New York’s summer season is in full swing, meaning that while Broadway is relatively quiet in terms of openings, there’s plenty happening elsewhere, from the concert stages of Central Park and various downtown music festivals (last week’s Bang On A Can having been just one great example) to the two events covered here: The smashing second-season launch of Encores! Off-Center series — a complement to City Center’s hugely successful Encores! franchise — and the annual concert by tap master Savion Glover, now a tradition at the invaluable Joyce Theatre in Chelsea.
Off-Center, run by composer Jeanine Tesori, began Wednesday night with tick, tick…Boom!, which Jonathan Larson was working on at the time of his death in 1996, just shy of his 36th birthday and just after the first preview of Rent. This autobiographical song cycle — about a young composer-lyricist facing the possibility of failure, the pressure to move on, the doubts of even those who care most about him — was fleshed out posthumously by David Auburn and had a successful off-Broadway run in the shadow of the blockbuster success of Rent. It’s impossible to watch it divorced from the knowledge so many of us share about what an incalculable loss was Larson’s death (from an aortic aneurysim). That, like Rent, tick, tick…Boom! fibrillates with emotional intelligence, deep feeling and fantastic songwriting only makes the experience of this wonderful, too-brief revival all the more haunting.

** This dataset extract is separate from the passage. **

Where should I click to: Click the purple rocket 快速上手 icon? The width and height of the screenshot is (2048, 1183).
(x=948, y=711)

In a knockout bit of casting bliss, Lin-Manuel Miranda (In The Heights, the coming Hamilton) plays the central role of Jon. Karen Olivo, his co-star from In The Heights, and Leslie Odom Jr. play Susan and Michael, Jon’s girlfriend and best friend, respectively. Miranda, who struggled somewhat in an earlier Encores! outing (Sondheim’s Merrily We Roll Along) is perfectly cast here, bringing warmth, humor and an irresistible quality of connection to a role clearly close to his own heart. (The audience on Wednesday night roared with support when a foul-up with his microphone stopped the show briefly and he returned with a line Pirandello couldn’t have written better about the rehearsal going well in advance of a Thursday opening).
Olivo and Odom were equally persuasive in navigating a score that, like Rent‘s, is full to bursting with one terrific number after another, though I found the unlovable sound particularly unflattering to Olivo, whose big number, “Come To Your Senses,” was pitch-perfect but shrill.

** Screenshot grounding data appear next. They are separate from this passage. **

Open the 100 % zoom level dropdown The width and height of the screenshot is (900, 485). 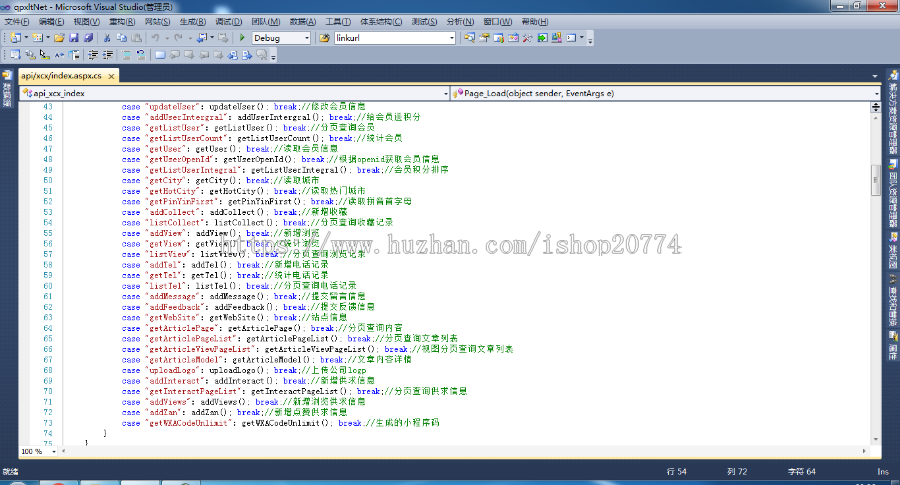tap(39, 451)
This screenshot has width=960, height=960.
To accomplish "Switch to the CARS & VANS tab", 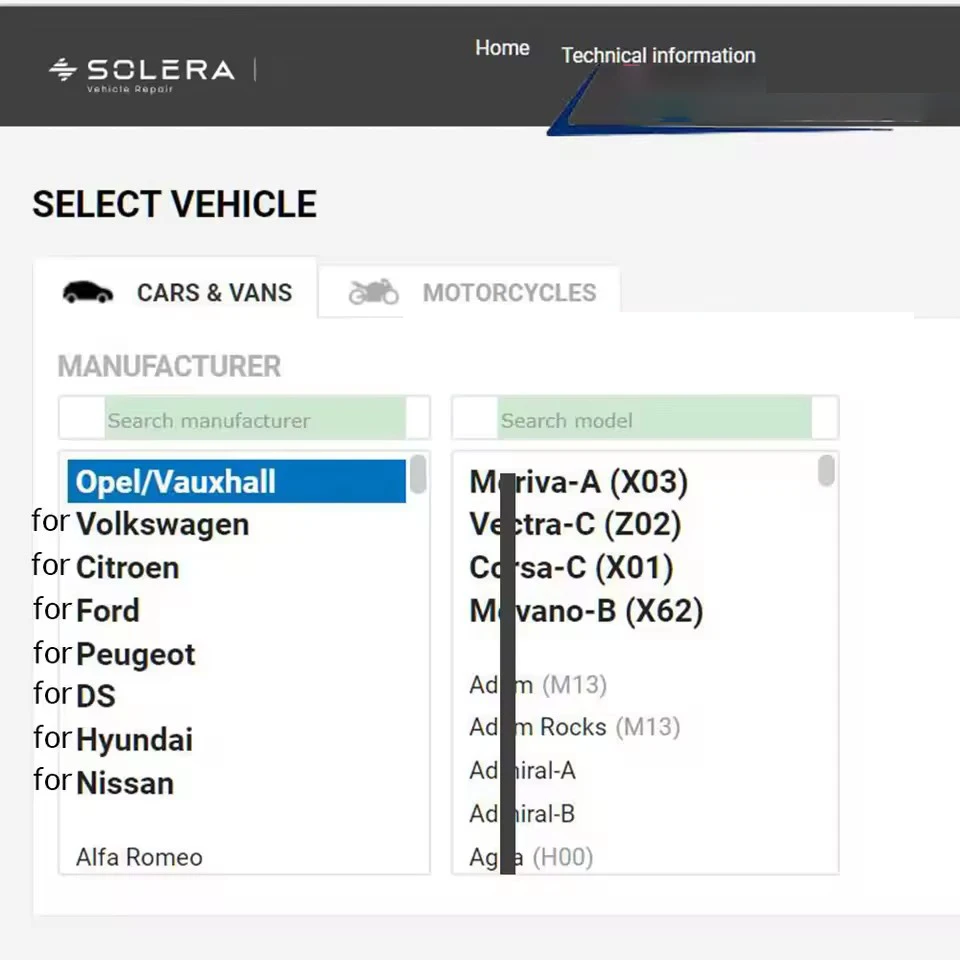I will coord(214,292).
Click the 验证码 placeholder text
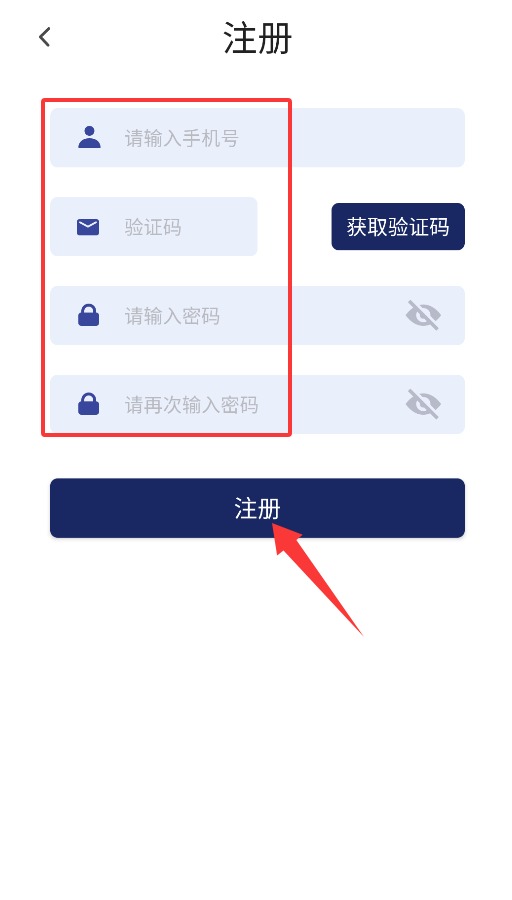Viewport: 512px width, 900px height. 153,227
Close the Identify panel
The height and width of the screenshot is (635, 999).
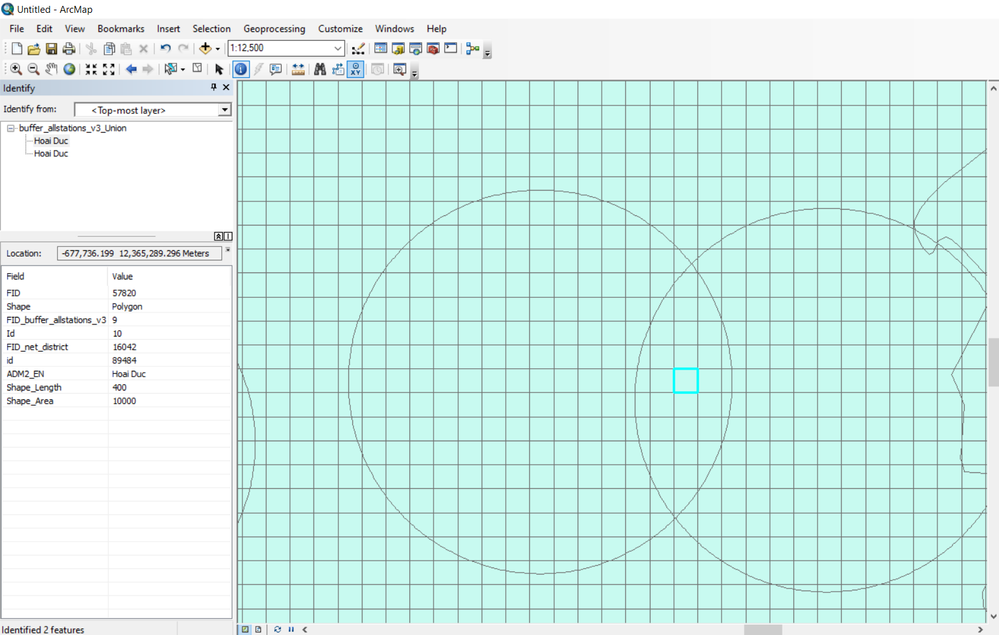coord(226,88)
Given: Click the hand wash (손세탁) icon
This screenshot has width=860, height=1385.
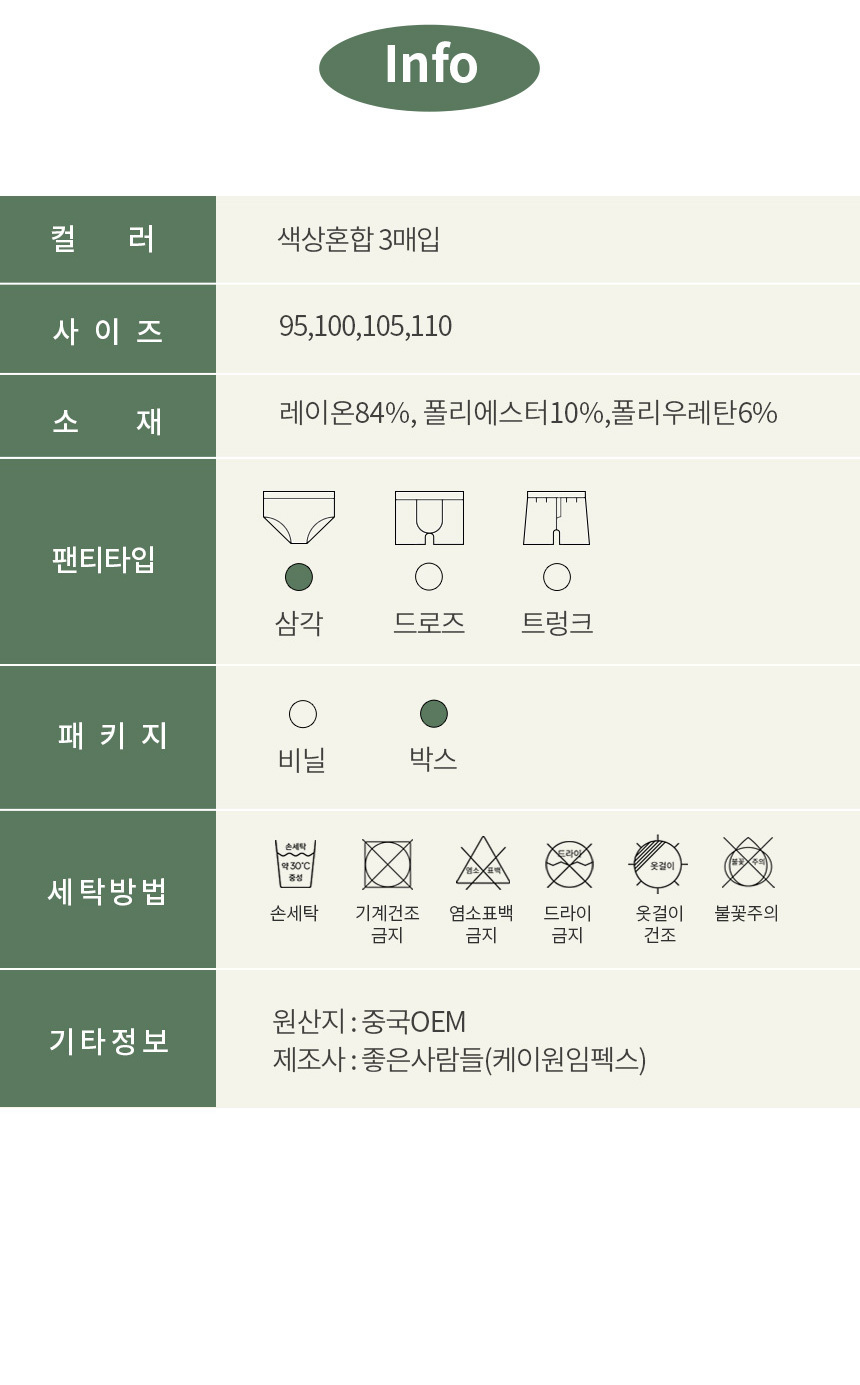Looking at the screenshot, I should [295, 864].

There are only a few more performances of tick, tick…Boom! Don’t miss it. It’s followed by a one-night concert of Randy Newman’s Faust, a terrific score that never made it to Broadway after a tryout at the La Jolla Playhouse many years ago, and the endearing Pump Boys And Dinettes. Brava, Jeanine.
A protege of the late Gregory Hines, Glover has been a legend since his Broadway debut in The Tap Dance Kid. As the consummate technician, theorist and artist of tap, he is incomparable, and he’s spent his life sharing his passion for the art through performance and teaching. His now annual concerts at the Joyce are like conversations over the years with fans, fellow performers and historians of the form, and they’ve followed his own growth as an artist.
This year’s edition is Om, and as the title suggests, it finds the dancer in a reflective mood. He’s at center stage, surrounded by votive candles, dancers in various meditative poses and his longtime dance partner, Marshall Davis Jr., for nearly all of the show’s 80 minutes. Also present: images of Glover’s heroes, including Hines, of course, along with Mahatma Gandhi, Michael Jackson, Sammy Davis Jr. and Jimmy Slyde.
As a demonstration of Glover’s unearthly, inexhaustible talent — for speed, deftness, the sheer quality of characterization he brings to the percussive impact of steel-tapped toe and heel on amplified floor — Om is breathtaking. The music seems heavily influenced by John Coltrane (I heard at least one phrase from “A Love Supreme” at the end). As performance, however, it verges on torture. There is almost no interaction with the abandoned souls on stage, let alone the audience; I haven’t experienced such disdain for everyone around a star since Miles Davis in his later years played with his back defiantly turned to the audience. Glover may be making a point about prayer, but to my mind it had nothing to do with the communasl nature of dance or theater. It was pure solipsism.